** begin Data section **

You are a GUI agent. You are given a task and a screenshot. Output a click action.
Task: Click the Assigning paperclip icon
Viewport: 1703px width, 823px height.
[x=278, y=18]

** end Data section **
** begin Data section **

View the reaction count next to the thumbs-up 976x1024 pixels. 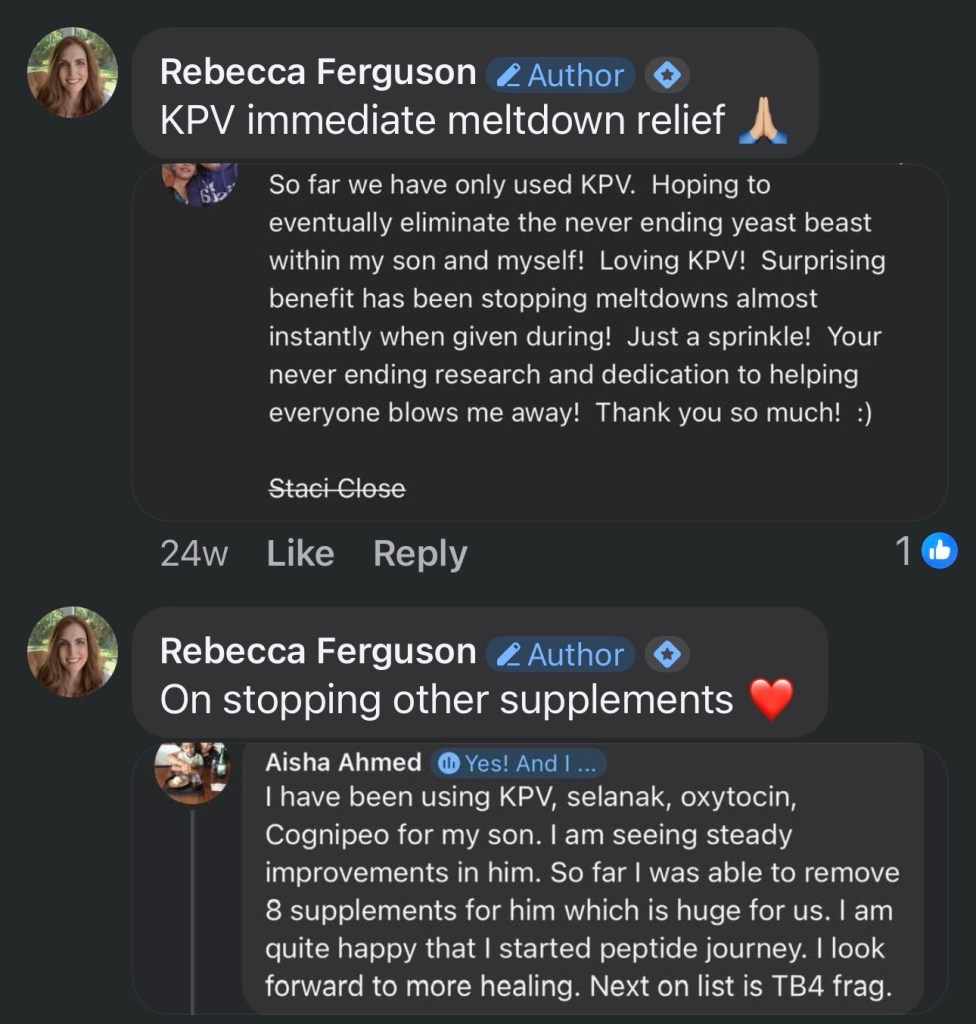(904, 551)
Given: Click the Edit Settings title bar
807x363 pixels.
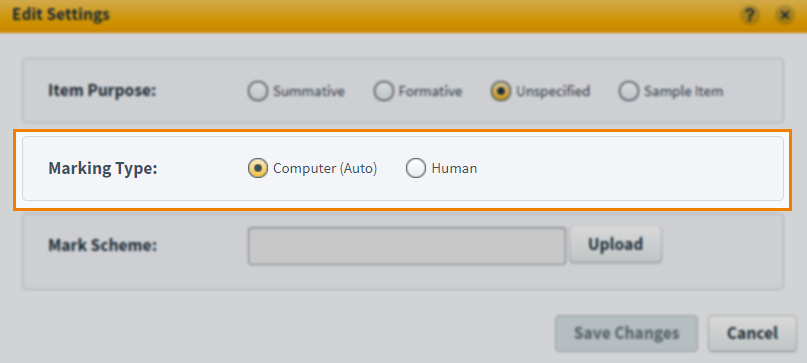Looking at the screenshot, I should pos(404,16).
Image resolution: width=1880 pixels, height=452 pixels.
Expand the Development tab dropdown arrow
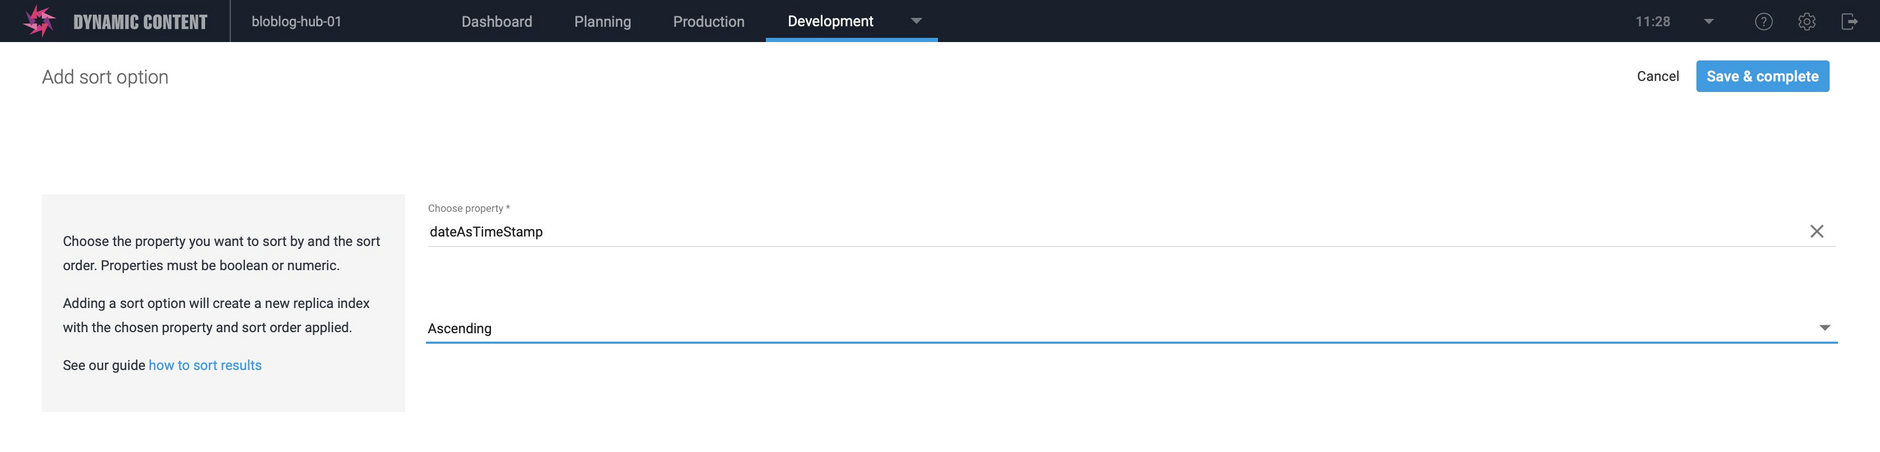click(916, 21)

** end Data section **
** begin Data section **

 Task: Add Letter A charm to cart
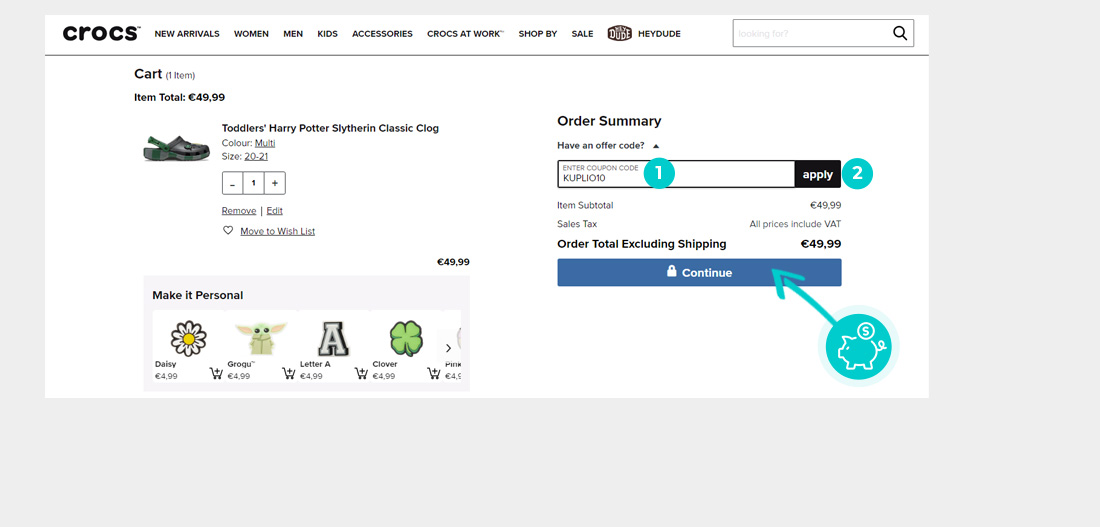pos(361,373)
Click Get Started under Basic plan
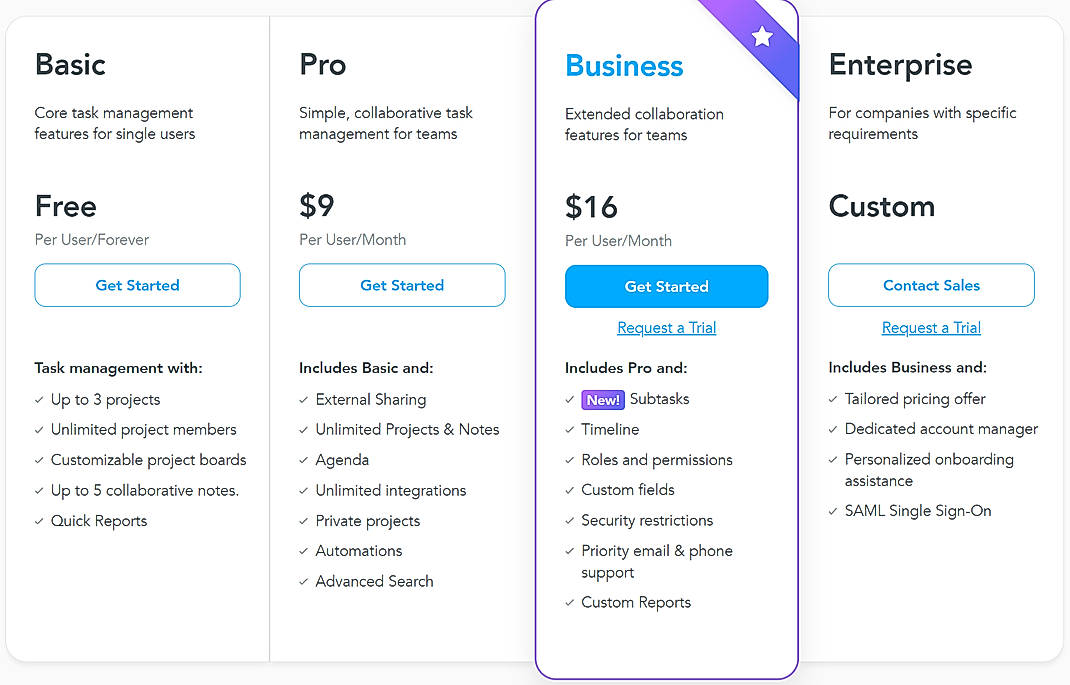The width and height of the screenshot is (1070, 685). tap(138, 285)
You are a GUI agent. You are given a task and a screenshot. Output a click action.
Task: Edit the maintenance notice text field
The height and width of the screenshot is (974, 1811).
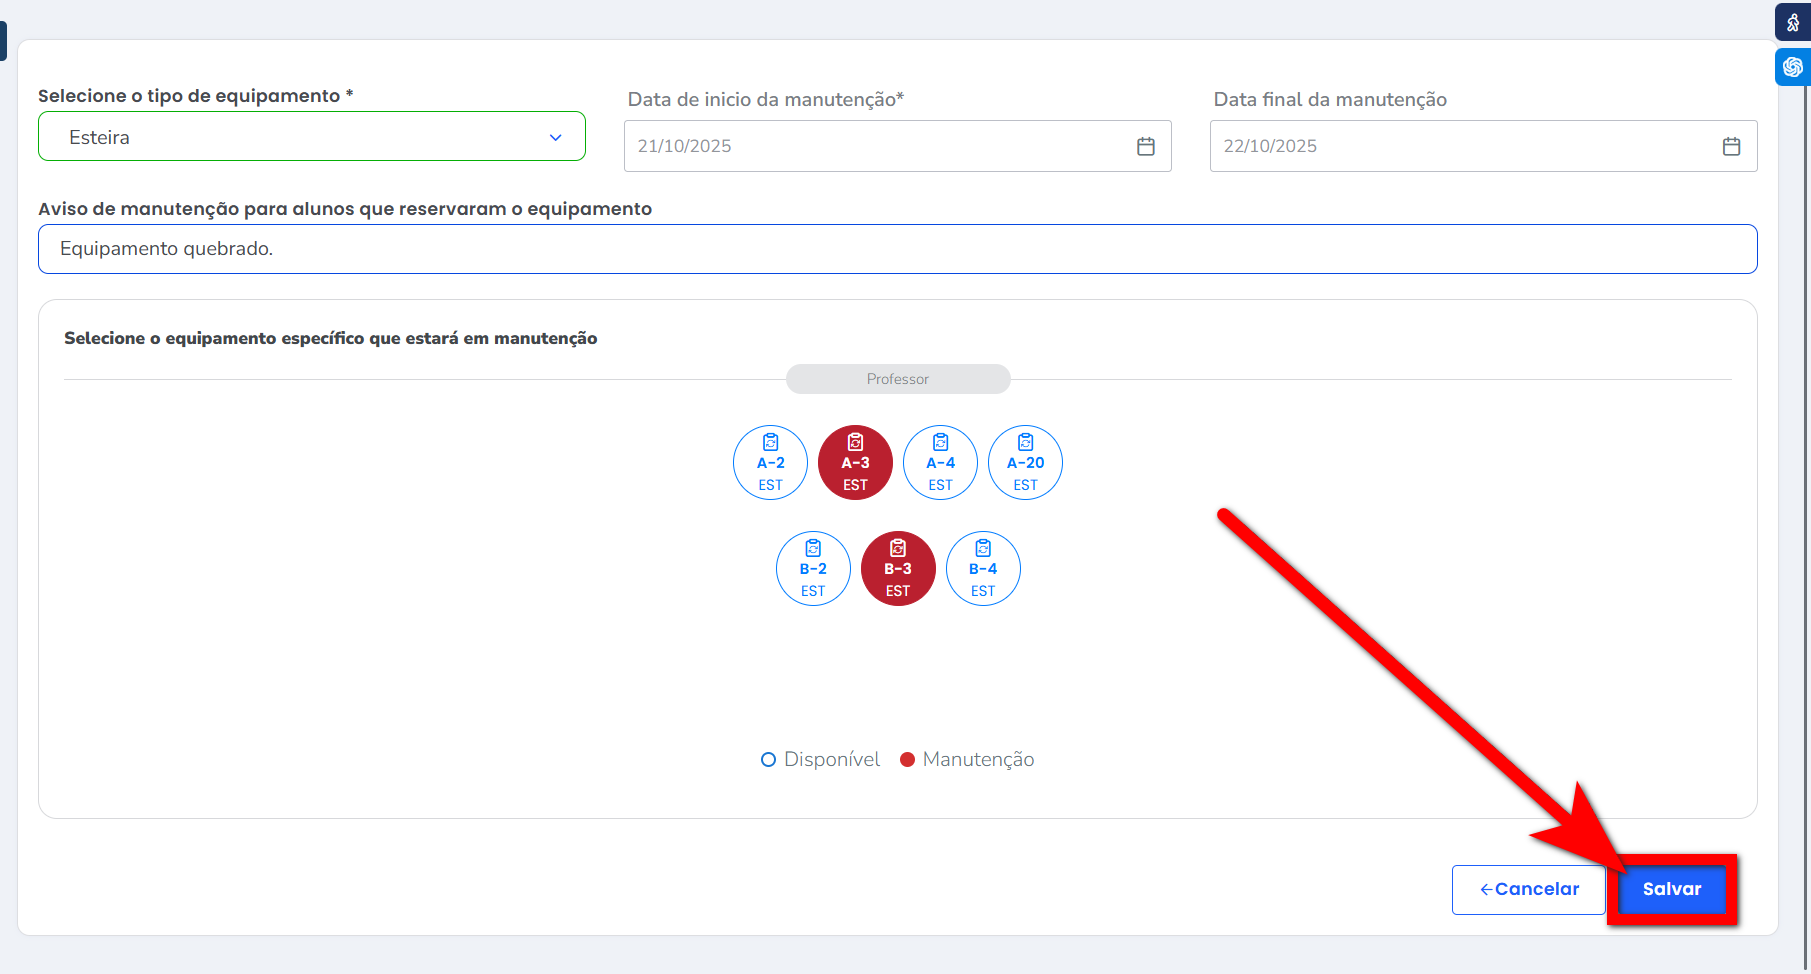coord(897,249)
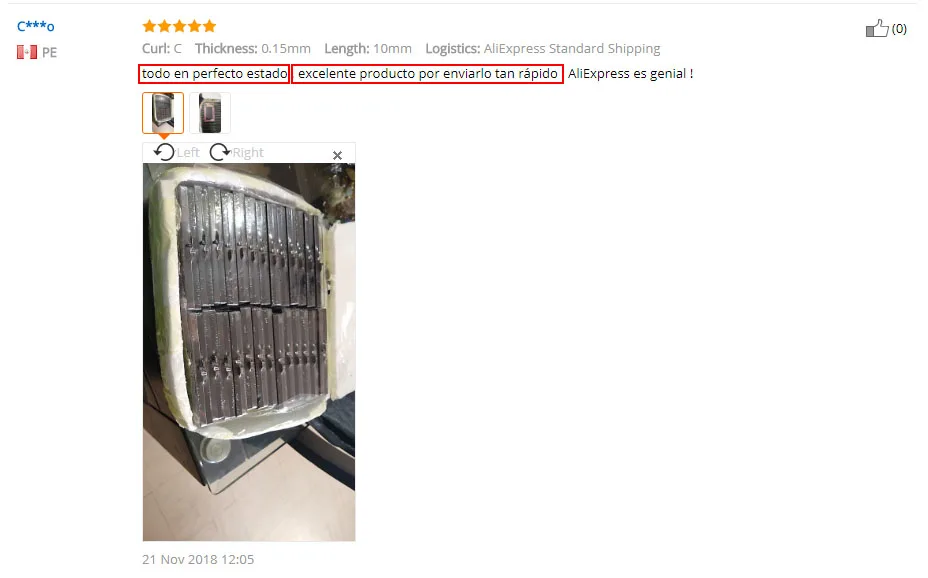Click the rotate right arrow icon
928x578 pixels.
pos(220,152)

** end Data section **

* [Given task]:
Could you output the records from the line with "Task: Add Letter A charm to cart" to the line with "pos(220,152)" as a numbered list, skipping blank lines and leaving out the pictures?

* [Answer for the task]:
1.  Task: Add Letter A charm to cart
2. pos(361,373)
3. Click Get Started under Basic plan
4. The width and height of the screenshot is (1070, 685). tap(138, 285)
5. You are a GUI agent. You are given a task and a screenshot. Output a click action.
6. Task: Edit the maintenance notice text field
7. The height and width of the screenshot is (974, 1811).
8. coord(897,249)
9. Click the rotate right arrow icon
10. 928x578 pixels.
11. pos(220,152)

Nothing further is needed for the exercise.